Last night in a conversation with friends about a triathalon they are thinking about participating in, I commented how I can’t even run a mile. A friend who smokes then noted that he can run better than that…I really need to get on this cardio bandwagon and whip these lungs into shape.
So. Motivation. Don’t think it’s going to happen today. (In my defense, I ran yesterday and the day before!)
Actually I’m suffering from a general motivational crisis since last night, not only in respect to this running business. I only wrote 1228 words yesterday before I ventured out to spend time with friends over dinner, a league soccer game (watching, obviously), beer, water at Applebees while others ate, and two games of pool. I returned home around midnight and felt little guilt and some apprehension at not hitting 5000.
My dilemma is this:
No matter how much I (sometimes) want to write this story, that goal will always fall short of my desire to participate in life.

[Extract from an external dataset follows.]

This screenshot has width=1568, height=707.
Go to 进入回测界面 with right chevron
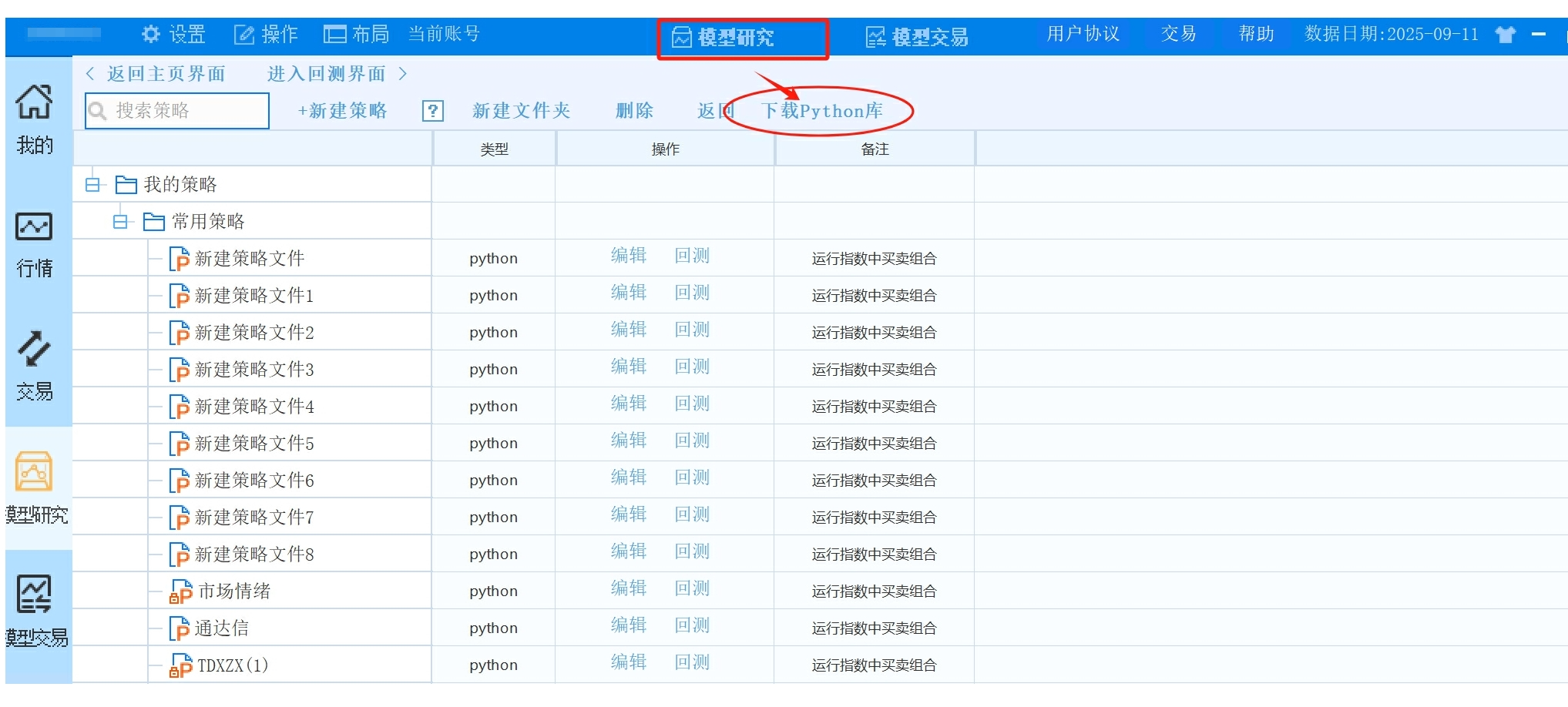pyautogui.click(x=337, y=74)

I don’t remember what I forecast my NaNoWriMo future to be after I finished last year, but two-point-five days into take 2, I’m thinking there won’t be a take 3.
Yes, writing should be more of a priority than I make it. NaNoWriMo reminds me of that, which is why I participate. But it’s feeling like more of a chore this month. Perhaps I haven’t done a good enough job of stowing my internal editor, and I’m trying too hard to write a coherent draft.
I’m torn. Should I devote this month to working on the story in the way that’s working right now and allowing the possibility that I won’t “win” and have a complete novel at the end. I might have 50,000 words, but if it’s fragmented, that doesn’t count. Or should I remind myself that when I decide to do something, it will get done, and so make this happen.
It seems early to be having this conversation.